Dive Brief:
- Alongside other major retailers testing out spatial computing capabilities, Best Buy introduced its Best Buy Envision app exclusively on the Apple Vision Pro, the electronics retailer announced Thursday.
- Using the app, customers can visualize products such as TVs, appliances, and furniture before making a purchase, according to the announcement. Users can also view product ratings and pricing, share details via text message and open the product page to make a purchase on the website.
- Best Buy said the app was designed as a way to elevate the shopping experience while giving its customers a new way to explore and discover technology in their own living space.
Dive Insight:
The line of brands and retailers trying out the Apple Vision Pro spatial computing technology just got longer. Similar to Best Buy, other major retailers, including Alo Yoga, Wayfair, and StockX, have introduced their own product visualization apps on the Apple Vision Pro in recent months. Best Buy’s internal team designed the app for the spatial computing device with the goal of creating a new shopping experience that would instill confidence in consumers’ purchasing decisions, the company said.

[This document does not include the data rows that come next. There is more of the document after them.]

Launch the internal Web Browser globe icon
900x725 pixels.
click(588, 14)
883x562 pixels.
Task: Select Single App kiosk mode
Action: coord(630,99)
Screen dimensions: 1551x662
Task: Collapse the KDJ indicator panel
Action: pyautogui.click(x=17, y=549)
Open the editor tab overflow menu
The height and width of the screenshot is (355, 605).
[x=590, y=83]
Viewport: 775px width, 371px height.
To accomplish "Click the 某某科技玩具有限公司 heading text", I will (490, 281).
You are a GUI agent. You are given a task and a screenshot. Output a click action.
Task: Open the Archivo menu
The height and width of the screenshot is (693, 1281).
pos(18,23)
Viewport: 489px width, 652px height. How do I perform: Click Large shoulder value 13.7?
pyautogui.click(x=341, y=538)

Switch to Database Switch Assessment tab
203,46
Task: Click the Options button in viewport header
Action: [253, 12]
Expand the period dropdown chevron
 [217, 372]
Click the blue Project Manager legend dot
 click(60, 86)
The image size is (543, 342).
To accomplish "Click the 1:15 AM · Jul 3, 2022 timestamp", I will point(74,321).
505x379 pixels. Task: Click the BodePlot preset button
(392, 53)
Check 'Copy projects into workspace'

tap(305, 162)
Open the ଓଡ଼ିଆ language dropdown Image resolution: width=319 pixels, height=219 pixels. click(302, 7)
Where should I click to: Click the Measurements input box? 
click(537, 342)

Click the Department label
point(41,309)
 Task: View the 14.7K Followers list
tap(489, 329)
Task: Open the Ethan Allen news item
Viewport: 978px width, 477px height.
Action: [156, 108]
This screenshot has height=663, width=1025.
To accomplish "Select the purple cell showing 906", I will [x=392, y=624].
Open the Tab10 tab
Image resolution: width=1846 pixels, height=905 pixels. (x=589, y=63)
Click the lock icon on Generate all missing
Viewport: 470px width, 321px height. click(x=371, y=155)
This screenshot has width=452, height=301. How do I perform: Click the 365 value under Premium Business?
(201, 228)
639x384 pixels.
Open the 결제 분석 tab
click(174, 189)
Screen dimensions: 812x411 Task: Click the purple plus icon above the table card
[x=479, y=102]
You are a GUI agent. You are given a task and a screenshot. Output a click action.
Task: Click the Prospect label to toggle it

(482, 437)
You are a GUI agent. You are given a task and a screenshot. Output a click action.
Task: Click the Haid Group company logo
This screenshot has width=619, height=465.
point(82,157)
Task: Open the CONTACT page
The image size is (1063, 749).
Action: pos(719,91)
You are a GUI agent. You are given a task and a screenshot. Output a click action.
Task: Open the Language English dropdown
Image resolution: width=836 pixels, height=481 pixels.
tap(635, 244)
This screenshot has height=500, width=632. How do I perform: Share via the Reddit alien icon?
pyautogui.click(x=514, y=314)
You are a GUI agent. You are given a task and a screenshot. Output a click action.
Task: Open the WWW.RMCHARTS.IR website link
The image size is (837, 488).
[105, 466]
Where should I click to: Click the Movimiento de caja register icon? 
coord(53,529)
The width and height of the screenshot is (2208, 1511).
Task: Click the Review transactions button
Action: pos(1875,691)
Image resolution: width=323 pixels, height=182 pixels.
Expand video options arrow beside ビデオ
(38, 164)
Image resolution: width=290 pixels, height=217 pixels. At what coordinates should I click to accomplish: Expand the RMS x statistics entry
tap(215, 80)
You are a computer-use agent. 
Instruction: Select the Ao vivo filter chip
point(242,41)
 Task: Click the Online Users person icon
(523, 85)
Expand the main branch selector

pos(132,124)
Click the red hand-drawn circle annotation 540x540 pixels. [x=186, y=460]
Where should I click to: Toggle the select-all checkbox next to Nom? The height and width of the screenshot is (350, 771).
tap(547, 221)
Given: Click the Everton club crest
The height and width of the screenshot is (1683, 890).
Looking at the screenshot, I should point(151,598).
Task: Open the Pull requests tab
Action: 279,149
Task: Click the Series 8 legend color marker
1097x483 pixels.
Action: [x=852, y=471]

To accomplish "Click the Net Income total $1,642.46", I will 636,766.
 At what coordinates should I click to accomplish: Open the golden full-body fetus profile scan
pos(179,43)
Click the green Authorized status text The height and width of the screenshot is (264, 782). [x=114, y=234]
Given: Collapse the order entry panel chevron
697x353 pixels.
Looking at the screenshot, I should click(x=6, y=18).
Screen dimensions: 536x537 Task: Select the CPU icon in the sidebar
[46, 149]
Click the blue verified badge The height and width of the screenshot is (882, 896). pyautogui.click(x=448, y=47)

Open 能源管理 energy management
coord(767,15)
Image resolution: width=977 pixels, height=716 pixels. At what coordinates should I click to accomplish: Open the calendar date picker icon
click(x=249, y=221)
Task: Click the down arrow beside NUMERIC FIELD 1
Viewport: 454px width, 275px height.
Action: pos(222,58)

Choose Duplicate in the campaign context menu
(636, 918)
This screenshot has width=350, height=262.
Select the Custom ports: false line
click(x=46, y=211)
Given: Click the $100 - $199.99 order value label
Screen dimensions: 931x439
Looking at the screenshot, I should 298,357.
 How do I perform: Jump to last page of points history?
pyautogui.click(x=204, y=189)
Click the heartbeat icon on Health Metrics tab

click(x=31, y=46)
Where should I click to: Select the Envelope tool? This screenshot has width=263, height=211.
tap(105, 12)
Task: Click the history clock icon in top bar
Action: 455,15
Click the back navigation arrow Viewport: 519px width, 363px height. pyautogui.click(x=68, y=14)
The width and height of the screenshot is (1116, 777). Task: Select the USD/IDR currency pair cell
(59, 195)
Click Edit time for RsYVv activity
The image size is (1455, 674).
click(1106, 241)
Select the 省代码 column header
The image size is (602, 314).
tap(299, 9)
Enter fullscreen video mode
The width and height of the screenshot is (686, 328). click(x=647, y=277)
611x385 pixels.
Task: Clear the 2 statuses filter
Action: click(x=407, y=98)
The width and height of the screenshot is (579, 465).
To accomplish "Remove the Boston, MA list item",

“Best Buy Envision is another way we’re utilizing innovative technology to humanize consumer electronics like no one can,” Brian Tilzer, chief digital, analytics and technology officer at Best Buy, said in a statement. “The app allows our customers to see, in a lifelike way, how technology will look and feel right in their own homes, delivering an immersive and personalized shopping experience.”
It remains to be seen whether Apple’s new spatial computing device will catch on with consumers. Publications, including The Verge and MarketWatch, have detailed Apple Vision Pro users experiencing side effects like neck pain and headaches.
Beyond 3D product visualization technology, Best Buy has also been experimenting with artificial intelligence. Earlier this month, the electronics retailer announced its collaboration with Google Cloud to create a generative AI-powered virtual assistant that would assist customers with troubleshooting product issues, schedule deliveries and manage their Geek Squad subscriptions and Best Buy memberships. The retailer aims to release the tool sometime this summer.
Best Buy’s recent technology investments follow layoffs. In its Q4 earnings report, the company said it incurred $169 million of restructuring charges due to its labor cuts. The company did not disclose how many staffers were laid off from the company to Retail Dive.